### Problem description
Work through the entries below and show every line in which "computer" is found.

*** Stored data ***

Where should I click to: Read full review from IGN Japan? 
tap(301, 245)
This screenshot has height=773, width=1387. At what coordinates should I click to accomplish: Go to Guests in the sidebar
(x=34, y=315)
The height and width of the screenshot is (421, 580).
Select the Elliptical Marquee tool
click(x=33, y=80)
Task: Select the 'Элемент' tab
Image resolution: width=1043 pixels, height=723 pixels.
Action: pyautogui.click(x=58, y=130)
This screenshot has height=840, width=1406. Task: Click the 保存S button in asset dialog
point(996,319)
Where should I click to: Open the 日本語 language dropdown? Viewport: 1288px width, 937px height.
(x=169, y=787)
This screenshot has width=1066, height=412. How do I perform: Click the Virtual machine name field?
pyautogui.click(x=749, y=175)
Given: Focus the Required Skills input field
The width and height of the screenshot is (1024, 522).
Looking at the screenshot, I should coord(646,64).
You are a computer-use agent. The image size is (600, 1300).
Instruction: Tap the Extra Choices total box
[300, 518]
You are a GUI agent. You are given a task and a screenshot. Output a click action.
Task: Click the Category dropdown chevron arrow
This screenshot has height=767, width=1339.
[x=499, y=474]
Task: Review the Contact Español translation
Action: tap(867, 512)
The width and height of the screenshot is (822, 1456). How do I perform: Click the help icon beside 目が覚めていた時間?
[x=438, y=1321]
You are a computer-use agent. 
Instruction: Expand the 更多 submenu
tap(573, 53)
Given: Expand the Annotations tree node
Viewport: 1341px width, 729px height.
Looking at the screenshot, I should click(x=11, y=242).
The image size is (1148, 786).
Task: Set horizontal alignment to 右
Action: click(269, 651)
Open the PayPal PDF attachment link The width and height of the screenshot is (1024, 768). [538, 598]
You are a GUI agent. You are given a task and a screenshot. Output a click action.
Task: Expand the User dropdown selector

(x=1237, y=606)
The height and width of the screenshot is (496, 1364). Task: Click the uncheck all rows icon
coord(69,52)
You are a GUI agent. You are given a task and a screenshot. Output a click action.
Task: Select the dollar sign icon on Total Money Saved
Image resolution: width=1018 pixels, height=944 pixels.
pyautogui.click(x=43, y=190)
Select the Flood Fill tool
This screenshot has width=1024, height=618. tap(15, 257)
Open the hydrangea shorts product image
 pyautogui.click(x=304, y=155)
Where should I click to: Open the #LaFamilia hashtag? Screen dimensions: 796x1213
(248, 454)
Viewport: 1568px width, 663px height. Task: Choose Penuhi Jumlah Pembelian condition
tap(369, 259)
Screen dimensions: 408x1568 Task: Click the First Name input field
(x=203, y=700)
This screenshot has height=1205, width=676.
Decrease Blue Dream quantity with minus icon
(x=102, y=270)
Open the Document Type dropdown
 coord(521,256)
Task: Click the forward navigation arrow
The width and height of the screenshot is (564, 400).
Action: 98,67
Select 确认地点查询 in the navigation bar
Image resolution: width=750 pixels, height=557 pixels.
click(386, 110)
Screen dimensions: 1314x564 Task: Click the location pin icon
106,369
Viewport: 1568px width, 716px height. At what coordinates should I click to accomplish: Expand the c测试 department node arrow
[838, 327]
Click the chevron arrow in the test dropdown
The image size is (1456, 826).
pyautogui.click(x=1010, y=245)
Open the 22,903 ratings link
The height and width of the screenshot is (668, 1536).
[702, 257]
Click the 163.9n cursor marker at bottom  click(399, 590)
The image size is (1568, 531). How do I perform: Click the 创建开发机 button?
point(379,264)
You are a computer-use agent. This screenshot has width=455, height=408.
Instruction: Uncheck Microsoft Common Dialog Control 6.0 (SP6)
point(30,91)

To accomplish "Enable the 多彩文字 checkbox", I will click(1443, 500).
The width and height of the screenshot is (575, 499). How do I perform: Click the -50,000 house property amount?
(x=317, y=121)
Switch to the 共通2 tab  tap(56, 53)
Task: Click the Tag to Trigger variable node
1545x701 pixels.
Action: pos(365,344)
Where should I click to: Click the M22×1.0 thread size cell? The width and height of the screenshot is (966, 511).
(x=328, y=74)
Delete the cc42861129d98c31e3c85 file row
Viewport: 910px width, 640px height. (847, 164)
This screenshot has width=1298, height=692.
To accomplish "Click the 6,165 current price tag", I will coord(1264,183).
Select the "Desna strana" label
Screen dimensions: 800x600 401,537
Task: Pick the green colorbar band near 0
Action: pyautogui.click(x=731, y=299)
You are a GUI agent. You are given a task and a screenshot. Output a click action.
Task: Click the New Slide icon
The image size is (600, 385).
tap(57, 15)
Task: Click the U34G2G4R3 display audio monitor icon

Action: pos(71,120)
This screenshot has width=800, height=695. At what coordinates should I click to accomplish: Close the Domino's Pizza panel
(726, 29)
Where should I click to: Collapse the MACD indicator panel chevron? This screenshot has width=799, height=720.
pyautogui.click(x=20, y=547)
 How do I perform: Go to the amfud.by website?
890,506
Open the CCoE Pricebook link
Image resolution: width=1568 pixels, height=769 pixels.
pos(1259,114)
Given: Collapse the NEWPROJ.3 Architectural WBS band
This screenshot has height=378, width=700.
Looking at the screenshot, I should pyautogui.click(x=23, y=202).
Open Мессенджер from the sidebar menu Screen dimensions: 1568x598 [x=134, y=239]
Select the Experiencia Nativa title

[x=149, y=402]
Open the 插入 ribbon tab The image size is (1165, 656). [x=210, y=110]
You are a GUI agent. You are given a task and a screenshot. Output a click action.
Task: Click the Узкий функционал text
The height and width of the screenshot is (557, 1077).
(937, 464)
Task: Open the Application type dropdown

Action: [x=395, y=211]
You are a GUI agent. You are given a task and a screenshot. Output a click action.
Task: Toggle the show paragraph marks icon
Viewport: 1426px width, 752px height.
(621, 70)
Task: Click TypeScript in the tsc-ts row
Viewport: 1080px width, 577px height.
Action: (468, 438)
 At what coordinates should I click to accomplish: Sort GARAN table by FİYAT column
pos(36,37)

*** End of Stored data ***

### Answer space
You are a computer-use agent. The image size is (600, 1300).
You are a computer-use agent. 
You are a computer-use agent. This screenshot has width=455, height=408.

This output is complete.